Exercises>
**a.** In the LinkedIn slug rule, swap "name contamination" for "identity contamination" and repeat the passage starting at "The Problem" and ending at "the wrong name.".
**b.** In the LinkedIn slug rule's algorithm, which name parts are left uncapitalized when they are not the first word?

Excerpted text>
START

6.9 KiB
Rule 29: Anonymous Profile Name Derivation from LinkedIn Slugs
When extracting LinkedIn profile data where the profile is privacy-restricted (showing as "LinkedIn Member" or incorrectly showing the logged-in user's name), the name CAN be reliably derived from the LinkedIn slug if it contains hyphens.
The Problem
When saving LinkedIn HTML pages while logged in, privacy-restricted profiles may incorrectly capture the logged-in user's name instead of the actual profile owner's name. This creates "name contamination" where dozens of profiles have the wrong name.
Example contamination:
- File:
willem-blok-b6a46648_20251211T000000Z.json - Incorrect name: "Simon Kemper" (the logged-in user)
- Correct name: "Willem Blok" (derived from slug)
Key Principle: Slug-to-Name Derivation is NOT Fabrication
Deriving names from LinkedIn slugs is ALLOWED because:
- LinkedIn slugs are generated from the user's actual name
- The transformation is deterministic and reversible
- This is data transformation, not data fabrication
Per Rule 21 (Data Fabrication Prohibition): Fabricating data is strictly prohibited. However, deriving names from existing data (the slug) is a reliable transformation, not fabrication.
Slug Types and Handling
1. Hyphenated Slugs (Reliable - CAN derive name)
Slugs with hyphens between name parts can be reliably converted to names:
| Slug | Derived Name |
|---|---|
willem-blok-b6a46648 |
Willem Blok |
dave-van-den-nieuwenhof-4446b3146 |
Dave van den Nieuwenhof |
charlotte-van-beek-55370314 |
Charlotte van Beek |
jan-van-den-borre-3657211b3 |
Jan van den Borre |
josée-lunsingh-scheurleer-van-den-berg-00765415 |
Josée Lunsingh Scheurleer van den Berg |
Algorithm:
- URL-decode the slug (e.g.,
%C3%AB→ë) - Remove trailing ID suffix (hex or numeric, 5+ digits)
- Split by hyphens
- Capitalize each part, EXCEPT Dutch particles when not first word
2. Compound Slugs Without Hyphens (Must Use Mapping)

END

Material provided>

START

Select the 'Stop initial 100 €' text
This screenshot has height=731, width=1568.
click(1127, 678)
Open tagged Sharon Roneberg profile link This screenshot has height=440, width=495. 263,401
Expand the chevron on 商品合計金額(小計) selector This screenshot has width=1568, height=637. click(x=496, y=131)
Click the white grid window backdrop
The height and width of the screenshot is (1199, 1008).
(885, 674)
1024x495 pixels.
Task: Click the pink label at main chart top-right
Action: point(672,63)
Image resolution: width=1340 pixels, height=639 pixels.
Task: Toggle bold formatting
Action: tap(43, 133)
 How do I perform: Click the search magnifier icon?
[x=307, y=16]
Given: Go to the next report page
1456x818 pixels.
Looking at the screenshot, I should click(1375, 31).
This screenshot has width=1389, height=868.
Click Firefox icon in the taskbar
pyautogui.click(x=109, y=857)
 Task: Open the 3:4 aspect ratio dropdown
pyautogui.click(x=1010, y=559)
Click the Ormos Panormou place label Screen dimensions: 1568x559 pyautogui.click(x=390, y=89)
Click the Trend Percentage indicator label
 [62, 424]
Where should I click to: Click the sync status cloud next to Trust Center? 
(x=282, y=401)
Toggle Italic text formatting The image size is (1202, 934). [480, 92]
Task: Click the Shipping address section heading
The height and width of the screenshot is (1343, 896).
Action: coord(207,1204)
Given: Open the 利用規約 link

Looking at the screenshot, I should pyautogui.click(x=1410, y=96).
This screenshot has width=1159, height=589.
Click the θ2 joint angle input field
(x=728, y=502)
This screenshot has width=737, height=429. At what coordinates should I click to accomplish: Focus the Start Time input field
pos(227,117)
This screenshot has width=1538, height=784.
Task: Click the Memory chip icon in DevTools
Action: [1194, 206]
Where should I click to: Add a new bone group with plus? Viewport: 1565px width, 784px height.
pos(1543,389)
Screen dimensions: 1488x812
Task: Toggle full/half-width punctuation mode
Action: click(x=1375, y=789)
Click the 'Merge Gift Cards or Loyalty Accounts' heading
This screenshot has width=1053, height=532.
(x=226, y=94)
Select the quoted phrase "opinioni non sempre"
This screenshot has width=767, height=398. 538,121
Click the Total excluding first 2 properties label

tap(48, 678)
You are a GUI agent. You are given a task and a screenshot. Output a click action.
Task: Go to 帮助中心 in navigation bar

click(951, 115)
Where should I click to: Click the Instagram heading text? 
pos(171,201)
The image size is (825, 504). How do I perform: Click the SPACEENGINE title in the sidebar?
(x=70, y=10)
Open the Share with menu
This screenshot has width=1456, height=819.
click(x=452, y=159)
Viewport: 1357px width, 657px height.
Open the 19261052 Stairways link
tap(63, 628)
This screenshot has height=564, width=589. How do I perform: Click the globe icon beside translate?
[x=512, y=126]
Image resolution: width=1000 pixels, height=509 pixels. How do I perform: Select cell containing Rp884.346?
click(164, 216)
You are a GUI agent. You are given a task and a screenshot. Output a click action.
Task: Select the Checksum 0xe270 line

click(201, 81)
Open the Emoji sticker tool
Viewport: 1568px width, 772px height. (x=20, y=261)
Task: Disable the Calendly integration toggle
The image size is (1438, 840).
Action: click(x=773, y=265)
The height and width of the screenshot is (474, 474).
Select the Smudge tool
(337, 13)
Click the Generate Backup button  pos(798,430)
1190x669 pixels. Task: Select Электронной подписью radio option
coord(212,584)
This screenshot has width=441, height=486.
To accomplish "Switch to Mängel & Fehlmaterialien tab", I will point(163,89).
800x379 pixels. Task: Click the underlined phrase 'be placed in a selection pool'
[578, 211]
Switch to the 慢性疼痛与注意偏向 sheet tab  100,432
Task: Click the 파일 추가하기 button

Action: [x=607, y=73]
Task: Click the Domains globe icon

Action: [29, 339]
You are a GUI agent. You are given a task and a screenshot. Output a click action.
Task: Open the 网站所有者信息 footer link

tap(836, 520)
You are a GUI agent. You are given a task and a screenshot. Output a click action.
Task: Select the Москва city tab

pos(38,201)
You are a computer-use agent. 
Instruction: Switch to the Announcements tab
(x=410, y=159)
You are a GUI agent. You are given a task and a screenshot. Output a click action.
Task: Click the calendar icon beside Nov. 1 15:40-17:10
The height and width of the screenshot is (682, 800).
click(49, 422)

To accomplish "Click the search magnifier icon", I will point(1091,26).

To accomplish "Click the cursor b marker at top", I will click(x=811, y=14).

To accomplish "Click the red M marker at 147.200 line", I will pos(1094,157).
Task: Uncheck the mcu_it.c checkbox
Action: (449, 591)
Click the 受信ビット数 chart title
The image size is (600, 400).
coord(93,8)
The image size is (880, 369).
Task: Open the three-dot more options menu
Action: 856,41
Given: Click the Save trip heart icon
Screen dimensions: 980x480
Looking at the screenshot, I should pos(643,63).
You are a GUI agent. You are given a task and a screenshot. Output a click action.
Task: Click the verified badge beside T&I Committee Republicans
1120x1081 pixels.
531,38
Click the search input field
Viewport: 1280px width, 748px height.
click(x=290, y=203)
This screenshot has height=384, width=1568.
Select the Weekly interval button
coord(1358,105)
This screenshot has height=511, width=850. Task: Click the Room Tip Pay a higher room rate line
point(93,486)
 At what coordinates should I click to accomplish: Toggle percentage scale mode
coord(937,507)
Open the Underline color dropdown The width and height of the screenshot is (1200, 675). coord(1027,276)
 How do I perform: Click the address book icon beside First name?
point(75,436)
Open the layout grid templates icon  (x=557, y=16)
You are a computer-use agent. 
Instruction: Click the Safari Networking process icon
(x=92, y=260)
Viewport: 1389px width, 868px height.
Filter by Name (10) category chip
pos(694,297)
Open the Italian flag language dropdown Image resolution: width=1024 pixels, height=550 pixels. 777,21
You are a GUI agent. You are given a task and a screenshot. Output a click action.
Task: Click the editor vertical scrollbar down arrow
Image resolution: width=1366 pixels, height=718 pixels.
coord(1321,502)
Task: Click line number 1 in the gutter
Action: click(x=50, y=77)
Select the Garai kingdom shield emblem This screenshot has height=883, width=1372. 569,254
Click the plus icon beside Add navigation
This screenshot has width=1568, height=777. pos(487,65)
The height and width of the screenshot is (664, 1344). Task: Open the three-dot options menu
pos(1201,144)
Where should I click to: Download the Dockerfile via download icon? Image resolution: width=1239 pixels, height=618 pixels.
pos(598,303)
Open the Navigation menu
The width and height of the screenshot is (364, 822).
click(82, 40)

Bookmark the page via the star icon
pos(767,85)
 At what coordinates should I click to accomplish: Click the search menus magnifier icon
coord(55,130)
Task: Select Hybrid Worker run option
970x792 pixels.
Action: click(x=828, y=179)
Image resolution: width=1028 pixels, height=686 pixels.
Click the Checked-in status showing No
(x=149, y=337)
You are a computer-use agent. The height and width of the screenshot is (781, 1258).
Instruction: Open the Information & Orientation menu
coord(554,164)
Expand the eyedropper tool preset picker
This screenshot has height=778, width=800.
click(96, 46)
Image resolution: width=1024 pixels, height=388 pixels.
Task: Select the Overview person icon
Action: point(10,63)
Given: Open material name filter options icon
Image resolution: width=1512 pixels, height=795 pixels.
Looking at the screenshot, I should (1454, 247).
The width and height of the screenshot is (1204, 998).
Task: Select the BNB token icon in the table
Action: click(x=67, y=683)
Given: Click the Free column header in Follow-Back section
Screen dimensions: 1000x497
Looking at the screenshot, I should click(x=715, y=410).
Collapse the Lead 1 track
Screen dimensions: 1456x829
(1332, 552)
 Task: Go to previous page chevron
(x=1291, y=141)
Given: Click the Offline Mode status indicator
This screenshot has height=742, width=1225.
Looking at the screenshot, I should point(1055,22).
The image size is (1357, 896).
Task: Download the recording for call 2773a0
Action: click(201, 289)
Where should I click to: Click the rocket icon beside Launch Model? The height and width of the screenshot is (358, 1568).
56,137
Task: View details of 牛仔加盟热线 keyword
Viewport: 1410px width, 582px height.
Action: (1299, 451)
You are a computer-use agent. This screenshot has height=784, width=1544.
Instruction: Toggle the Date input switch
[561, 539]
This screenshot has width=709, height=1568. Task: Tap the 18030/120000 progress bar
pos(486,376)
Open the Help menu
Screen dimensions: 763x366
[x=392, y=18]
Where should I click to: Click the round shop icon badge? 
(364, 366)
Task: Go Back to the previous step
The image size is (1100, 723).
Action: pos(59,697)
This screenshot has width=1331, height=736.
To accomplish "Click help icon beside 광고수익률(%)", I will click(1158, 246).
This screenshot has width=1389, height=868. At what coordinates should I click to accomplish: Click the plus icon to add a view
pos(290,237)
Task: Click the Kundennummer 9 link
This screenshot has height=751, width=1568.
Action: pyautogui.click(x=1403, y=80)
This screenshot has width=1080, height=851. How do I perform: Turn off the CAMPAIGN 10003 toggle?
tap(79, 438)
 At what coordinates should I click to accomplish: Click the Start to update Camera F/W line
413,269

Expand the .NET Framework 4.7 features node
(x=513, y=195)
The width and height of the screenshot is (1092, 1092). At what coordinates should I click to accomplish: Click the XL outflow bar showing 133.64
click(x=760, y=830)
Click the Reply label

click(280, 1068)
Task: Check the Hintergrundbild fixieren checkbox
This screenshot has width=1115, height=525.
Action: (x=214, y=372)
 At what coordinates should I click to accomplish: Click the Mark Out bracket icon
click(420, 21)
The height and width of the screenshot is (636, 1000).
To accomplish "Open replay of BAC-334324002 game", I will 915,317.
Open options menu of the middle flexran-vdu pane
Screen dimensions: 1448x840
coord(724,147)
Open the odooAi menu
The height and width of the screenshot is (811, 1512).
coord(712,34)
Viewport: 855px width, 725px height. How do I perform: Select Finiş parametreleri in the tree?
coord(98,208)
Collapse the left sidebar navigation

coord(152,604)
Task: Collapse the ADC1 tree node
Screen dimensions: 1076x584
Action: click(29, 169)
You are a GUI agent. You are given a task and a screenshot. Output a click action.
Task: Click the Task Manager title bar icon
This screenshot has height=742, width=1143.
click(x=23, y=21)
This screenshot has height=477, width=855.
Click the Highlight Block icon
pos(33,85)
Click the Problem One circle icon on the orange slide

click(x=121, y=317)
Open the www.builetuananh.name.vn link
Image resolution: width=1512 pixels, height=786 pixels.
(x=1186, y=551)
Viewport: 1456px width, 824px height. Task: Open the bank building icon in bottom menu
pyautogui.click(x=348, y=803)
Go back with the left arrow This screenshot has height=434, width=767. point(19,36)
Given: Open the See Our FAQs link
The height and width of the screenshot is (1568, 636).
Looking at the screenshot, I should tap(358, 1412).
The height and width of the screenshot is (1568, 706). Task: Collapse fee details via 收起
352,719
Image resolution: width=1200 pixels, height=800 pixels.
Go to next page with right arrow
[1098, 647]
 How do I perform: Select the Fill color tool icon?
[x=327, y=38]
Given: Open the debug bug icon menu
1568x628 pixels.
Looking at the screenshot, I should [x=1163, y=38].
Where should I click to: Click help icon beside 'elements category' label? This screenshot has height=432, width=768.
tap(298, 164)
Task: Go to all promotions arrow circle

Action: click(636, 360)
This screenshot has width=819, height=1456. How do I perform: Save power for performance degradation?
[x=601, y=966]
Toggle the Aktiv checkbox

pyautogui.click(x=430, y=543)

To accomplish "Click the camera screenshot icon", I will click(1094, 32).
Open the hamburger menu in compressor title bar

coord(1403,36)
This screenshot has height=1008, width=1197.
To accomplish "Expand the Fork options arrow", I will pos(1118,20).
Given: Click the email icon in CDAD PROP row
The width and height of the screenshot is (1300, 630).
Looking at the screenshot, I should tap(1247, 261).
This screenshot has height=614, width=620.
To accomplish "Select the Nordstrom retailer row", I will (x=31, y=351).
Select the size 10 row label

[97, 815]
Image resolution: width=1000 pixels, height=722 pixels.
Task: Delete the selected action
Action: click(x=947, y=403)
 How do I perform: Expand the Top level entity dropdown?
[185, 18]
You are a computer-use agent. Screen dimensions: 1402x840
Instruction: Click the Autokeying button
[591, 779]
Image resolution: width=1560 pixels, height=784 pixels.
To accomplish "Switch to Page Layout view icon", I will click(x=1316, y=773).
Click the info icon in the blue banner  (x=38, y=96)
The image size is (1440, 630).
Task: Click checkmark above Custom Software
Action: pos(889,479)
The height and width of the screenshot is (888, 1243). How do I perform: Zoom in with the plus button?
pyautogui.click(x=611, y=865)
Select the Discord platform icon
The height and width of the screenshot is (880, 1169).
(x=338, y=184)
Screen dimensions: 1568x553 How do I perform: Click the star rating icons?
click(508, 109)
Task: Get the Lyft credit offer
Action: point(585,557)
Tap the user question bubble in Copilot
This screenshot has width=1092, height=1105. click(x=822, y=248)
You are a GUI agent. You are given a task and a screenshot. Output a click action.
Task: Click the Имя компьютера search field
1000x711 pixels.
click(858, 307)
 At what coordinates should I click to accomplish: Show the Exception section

END

Completed exercise>
**a.**
The Problem
When saving LinkedIn HTML pages while logged in, privacy-restricted profiles may incorrectly capture the logged-in user's name instead of the actual profile owner's name. This creates "identity contamination" where dozens of profiles have the wrong name.

**b.** Dutch particles.